There was a problem hiding this comment.
Yeah, missed that, thanks. Fixed
raid/xor_gen_avx.asm
Outdated
| vxorpd ymm1, ymm1, ymm5 | ||
| vxorpd ymm2, ymm2, ymm6 | ||
| vxorpd ymm3, ymm3, ymm7 | ||
| vpxor ymm0, ymm0, ymm4 ;Add to xor parity |
There was a problem hiding this comment.
This instruction can only be executed on systems that support AVX2, where this function implements AVX only instructions. vxorpd is an AVX instruction supporting ymms (https://www.felixcloutier.com/x86/xorpd) , whereas vpxor only supports ymms if AVX2 is supported (https://www.felixcloutier.com/x86/pxor).
raid/xor_gen_avx512.asm
Outdated
| XSTR [ptr+pos], zmm0 ;Write parity xor vector | ||
| XSTR [ptr+pos+64], zmm1 | ||
| add pos, 128 | ||
| sub pos, -128 |
There was a problem hiding this comment.
I understand the point of this, but given that frontend is not an issue, it's not worth changing it.
Hi @Shark64. I assume you only had access to a machine that has access to AVX512 with GFNI instructions potentially, but you made changes in other implementations.
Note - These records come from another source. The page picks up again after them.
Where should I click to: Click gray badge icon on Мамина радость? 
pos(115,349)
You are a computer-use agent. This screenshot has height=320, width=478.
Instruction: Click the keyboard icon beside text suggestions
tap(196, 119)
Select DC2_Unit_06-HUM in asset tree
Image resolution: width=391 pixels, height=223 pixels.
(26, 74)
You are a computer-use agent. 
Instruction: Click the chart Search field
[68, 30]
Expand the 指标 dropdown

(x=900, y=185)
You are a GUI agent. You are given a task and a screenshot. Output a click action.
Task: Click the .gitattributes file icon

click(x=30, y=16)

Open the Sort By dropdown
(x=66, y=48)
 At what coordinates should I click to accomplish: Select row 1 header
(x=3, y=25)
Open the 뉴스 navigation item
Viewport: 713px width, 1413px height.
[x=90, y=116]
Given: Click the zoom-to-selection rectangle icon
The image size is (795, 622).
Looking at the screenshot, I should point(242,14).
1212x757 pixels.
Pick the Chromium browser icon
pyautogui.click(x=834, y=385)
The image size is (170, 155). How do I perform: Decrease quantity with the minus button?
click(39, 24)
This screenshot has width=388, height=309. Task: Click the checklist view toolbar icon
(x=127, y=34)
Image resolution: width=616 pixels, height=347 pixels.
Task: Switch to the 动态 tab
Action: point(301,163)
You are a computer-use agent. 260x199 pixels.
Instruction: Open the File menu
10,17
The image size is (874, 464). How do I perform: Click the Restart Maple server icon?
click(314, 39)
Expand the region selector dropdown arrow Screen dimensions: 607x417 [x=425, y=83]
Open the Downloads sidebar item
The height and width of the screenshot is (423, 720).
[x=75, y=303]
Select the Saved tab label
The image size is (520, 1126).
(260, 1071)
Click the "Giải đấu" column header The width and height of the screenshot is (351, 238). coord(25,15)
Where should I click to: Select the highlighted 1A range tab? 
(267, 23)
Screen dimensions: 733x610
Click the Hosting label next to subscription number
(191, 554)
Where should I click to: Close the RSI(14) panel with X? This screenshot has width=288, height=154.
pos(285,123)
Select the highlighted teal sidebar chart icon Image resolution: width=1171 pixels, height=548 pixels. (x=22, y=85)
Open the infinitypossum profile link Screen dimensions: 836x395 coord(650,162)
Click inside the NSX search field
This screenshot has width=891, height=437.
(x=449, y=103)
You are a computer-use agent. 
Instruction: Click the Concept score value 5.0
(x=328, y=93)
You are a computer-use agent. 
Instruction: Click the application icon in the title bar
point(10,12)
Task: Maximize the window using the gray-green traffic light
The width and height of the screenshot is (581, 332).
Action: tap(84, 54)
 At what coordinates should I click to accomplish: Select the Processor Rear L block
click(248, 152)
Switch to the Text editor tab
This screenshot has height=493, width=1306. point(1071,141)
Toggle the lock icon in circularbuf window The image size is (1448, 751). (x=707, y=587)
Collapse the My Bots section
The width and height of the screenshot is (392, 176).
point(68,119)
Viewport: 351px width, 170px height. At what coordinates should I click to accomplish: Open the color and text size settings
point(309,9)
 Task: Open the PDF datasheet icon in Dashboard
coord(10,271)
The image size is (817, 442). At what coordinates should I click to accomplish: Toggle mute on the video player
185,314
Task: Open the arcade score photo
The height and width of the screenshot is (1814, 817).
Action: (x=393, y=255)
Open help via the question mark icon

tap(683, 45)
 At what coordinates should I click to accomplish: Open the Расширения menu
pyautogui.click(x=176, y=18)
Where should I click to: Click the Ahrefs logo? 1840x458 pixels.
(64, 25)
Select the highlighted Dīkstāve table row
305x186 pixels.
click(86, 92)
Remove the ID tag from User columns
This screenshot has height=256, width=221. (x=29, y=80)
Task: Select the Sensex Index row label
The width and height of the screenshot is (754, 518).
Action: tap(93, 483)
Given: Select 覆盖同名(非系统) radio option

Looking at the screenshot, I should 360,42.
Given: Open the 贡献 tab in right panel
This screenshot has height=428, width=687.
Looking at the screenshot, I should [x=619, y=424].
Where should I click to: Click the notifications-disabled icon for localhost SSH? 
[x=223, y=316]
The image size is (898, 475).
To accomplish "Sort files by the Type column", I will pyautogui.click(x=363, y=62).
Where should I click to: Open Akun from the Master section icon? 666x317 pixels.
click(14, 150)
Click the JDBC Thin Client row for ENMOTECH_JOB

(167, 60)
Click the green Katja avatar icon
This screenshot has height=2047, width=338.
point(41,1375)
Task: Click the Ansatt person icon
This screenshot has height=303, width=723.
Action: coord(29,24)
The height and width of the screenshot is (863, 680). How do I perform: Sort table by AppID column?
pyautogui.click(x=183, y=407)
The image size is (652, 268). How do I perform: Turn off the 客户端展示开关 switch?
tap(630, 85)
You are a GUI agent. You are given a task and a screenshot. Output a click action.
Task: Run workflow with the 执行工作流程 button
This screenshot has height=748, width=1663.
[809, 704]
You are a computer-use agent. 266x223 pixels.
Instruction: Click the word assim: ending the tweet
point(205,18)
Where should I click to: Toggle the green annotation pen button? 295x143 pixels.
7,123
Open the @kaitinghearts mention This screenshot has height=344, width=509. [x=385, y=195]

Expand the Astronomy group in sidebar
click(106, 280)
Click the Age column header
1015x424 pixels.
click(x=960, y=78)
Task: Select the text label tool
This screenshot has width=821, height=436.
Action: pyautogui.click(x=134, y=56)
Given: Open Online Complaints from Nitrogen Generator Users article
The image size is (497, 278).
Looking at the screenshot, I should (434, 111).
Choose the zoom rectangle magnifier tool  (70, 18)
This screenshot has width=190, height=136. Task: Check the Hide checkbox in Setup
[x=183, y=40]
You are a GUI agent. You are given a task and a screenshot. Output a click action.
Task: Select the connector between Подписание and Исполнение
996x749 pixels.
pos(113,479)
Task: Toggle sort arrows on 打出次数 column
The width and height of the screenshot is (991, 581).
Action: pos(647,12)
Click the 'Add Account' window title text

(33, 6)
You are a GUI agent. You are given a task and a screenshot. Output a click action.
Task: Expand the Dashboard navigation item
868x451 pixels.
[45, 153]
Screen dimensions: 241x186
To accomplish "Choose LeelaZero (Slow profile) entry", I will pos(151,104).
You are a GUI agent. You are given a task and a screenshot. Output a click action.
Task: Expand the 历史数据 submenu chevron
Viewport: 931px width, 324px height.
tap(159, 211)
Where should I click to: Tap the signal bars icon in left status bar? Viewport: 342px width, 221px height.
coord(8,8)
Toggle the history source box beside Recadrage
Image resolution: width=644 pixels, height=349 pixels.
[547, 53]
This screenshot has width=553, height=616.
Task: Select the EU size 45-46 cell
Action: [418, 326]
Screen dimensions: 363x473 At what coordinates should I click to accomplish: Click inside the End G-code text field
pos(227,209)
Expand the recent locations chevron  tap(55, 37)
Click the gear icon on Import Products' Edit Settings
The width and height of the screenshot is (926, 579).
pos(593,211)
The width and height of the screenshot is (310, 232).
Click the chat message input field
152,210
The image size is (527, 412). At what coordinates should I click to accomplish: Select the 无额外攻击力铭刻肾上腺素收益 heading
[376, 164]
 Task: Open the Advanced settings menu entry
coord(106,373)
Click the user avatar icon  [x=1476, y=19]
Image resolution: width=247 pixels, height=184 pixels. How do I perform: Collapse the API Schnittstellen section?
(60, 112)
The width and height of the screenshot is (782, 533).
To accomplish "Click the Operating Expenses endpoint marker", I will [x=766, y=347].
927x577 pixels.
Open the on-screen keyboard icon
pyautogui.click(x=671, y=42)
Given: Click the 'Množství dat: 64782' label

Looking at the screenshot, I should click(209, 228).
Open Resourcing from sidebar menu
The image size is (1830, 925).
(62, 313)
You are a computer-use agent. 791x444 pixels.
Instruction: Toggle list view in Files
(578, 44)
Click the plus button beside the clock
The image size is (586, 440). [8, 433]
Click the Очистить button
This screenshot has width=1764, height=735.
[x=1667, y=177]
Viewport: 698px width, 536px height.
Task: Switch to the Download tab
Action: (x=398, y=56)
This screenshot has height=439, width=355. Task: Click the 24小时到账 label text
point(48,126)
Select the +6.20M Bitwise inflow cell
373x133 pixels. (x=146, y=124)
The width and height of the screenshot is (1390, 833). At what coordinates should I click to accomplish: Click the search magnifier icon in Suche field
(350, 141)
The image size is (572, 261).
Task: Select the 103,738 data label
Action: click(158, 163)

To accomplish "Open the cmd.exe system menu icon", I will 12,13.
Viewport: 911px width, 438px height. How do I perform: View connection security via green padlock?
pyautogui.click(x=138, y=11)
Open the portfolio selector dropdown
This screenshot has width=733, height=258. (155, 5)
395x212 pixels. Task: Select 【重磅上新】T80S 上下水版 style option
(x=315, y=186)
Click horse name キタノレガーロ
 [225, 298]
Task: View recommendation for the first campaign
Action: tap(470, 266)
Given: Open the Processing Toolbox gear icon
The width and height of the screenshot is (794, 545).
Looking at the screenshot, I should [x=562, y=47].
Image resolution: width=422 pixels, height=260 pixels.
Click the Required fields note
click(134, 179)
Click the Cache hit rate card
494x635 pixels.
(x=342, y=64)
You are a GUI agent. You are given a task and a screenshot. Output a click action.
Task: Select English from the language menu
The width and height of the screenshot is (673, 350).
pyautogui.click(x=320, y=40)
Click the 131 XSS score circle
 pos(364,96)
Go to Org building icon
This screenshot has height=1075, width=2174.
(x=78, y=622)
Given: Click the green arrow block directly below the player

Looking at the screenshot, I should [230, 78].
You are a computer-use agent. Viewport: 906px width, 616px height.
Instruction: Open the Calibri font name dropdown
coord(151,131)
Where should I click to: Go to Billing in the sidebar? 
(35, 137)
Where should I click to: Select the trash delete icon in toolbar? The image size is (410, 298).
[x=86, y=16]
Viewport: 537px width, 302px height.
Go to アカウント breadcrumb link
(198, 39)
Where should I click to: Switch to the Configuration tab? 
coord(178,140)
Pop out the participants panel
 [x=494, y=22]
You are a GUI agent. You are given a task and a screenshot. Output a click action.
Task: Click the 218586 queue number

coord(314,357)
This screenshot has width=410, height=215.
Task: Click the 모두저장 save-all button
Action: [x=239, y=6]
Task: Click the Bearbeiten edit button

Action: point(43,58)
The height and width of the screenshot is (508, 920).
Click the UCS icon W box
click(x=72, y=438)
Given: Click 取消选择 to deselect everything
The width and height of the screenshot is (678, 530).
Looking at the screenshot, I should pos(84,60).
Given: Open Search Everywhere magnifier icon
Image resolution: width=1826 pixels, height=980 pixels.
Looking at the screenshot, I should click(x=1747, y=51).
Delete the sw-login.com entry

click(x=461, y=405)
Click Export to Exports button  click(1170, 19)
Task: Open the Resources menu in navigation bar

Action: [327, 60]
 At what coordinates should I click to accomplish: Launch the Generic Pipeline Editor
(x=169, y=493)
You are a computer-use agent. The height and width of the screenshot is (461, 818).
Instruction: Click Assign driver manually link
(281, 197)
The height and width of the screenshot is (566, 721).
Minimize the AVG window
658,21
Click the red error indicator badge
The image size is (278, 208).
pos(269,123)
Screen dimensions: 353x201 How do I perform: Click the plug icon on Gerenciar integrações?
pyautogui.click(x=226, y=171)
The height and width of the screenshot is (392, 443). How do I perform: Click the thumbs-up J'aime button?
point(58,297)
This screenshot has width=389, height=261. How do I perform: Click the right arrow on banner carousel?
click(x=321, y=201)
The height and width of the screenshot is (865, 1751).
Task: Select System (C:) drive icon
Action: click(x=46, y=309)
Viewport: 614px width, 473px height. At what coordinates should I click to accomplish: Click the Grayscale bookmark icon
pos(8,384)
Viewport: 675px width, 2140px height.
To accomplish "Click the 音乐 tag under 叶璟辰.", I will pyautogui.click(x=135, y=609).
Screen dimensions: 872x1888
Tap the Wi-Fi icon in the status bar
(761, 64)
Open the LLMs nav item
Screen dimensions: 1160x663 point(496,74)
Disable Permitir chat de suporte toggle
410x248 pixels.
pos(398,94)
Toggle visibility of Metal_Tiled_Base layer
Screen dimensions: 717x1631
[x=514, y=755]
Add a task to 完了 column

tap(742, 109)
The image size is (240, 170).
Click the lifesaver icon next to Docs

The way you could test the other implementations is using "sde" tool (https://www.intel.com/content/www/us/en/developer/articles/tool/software-development-emulator.html), targeting different architectures. |
Fix condition code for macrofusion.
registers for AVX targets. Signed-off-by: Nicola Torracca <nicola.torracca@gmail.com>
|
Thank for the explainations @pablodelara. I installed SDE and I'll give it a try. BTW, the xor_gen_avx512 has a whole set of branchy code for the non aligned case. I think a partial load using the mask registers would work much better, do you think that is worth trying, even if it's not strictly in the hot loop? |
|
Hi @Shark64. Apologies, I was on holidays and I have been catching up for the last few days. Thanks for taking the time to go through my comments. I still believe we need to be pragmatical here. Have you seen a significant performance improvement (that is not "noise", say consistent 3-5%, with any of these changes? |
|
Hi, no apologies needed, it's not something that's urgent or anything. |
Sure, do that, thanks! |
Quick question: can I also change the various "mov reg, 0" with the canonical "xor reg, reg"? Seems not worth a separate commit message, so I can fold them with the macrofusion changes, if it's ok with you. |
Sure, if it's only that :) |
Small patch to keep sub and jcc together to enable macrofusion. Also use shorter opcodes when possibile.